Di lembaga pendidikan informal India ada kejadian menarik, seorang guru menegur dengan menjewer muridnya dan kabur pulang, namun yang menarik, bapak-ibunya bersikeras mengantarkan putranya untuk kembali ke lembaga pendidikan tersebut. Ia tidak memilih untuk memprotes gurunya. Ia tunjukkan hubungan yang akrab, dekat dan erat dengan guru anaknya. Terkadang, anak usia 10 tahun tidak shalat, boleh dipukul dengan pukulan yang mendidik. Ia menyadari pendidikan bukan segala-galanya, tetapi segala-galanya tidak berjalan tanpa pendidikan.
Selain India, ada kisah dari Singapura, negara kecil tapi paling maju di Asia. SIngapura sangat konsern dengan bidang pendidikan. Sekalipun seorang perdana mentri dan pejabat tinggi Negara, tetap antri di ATM. Bahkan jika mereka bersamaan dengan seorang guru ia mendahulukan guru. Dan public telah memaklumiknya. Ia sadar, sekiranya guru terlambat masuk sekolah, bagaimanakah nasib anak-anaknya.

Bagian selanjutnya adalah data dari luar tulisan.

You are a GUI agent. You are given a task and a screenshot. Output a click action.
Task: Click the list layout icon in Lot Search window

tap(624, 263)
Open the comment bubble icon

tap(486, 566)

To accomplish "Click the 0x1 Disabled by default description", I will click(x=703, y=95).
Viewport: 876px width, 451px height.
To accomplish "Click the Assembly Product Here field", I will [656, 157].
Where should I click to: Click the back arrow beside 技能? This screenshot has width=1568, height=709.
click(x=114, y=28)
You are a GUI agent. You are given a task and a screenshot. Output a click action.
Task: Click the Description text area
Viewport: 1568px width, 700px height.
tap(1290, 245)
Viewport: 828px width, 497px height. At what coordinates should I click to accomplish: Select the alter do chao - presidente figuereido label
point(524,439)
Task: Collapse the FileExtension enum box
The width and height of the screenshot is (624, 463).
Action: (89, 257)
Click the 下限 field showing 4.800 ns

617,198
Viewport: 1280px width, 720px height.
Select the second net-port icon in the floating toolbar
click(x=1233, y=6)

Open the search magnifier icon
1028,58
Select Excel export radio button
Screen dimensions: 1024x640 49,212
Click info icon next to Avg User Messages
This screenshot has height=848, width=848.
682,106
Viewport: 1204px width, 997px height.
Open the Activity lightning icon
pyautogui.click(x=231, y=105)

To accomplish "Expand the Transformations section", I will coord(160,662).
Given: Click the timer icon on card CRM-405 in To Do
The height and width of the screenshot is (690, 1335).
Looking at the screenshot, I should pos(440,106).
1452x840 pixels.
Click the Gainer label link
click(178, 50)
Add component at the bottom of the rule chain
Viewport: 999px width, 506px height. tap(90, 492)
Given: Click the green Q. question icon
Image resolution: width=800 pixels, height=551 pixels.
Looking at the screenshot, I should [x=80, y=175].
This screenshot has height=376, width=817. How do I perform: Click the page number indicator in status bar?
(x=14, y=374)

Kontak Batin Orangtua Dan Guru
Bercermin dari kisah diatas, betapa penting mengambil ‘ibrah, hikmah di balik keberhasilan santri tadi dalam meniti karir kehidupannya setelah dewasa. Dan betapa besar pengaruh pendidikan yang diserap dari pola transaksi spiritual (mu’asyarah bil ma’ruf) yang menyejukkan, yang pernah dibangun antara orangtuanya dengan gurunya serta pengasuh anak-anaknya. Tidak sekedar transaksi administratif, formal, yang kering dari makna kehidupan. Pola hubungan al Mawaddah fil Qurab (kedekatan kekeluargaan) ini dibangun karena tugas kita dalam mendidik anak tidak sekedar menttransfer ilmu tetapi mentransformasikan nilai.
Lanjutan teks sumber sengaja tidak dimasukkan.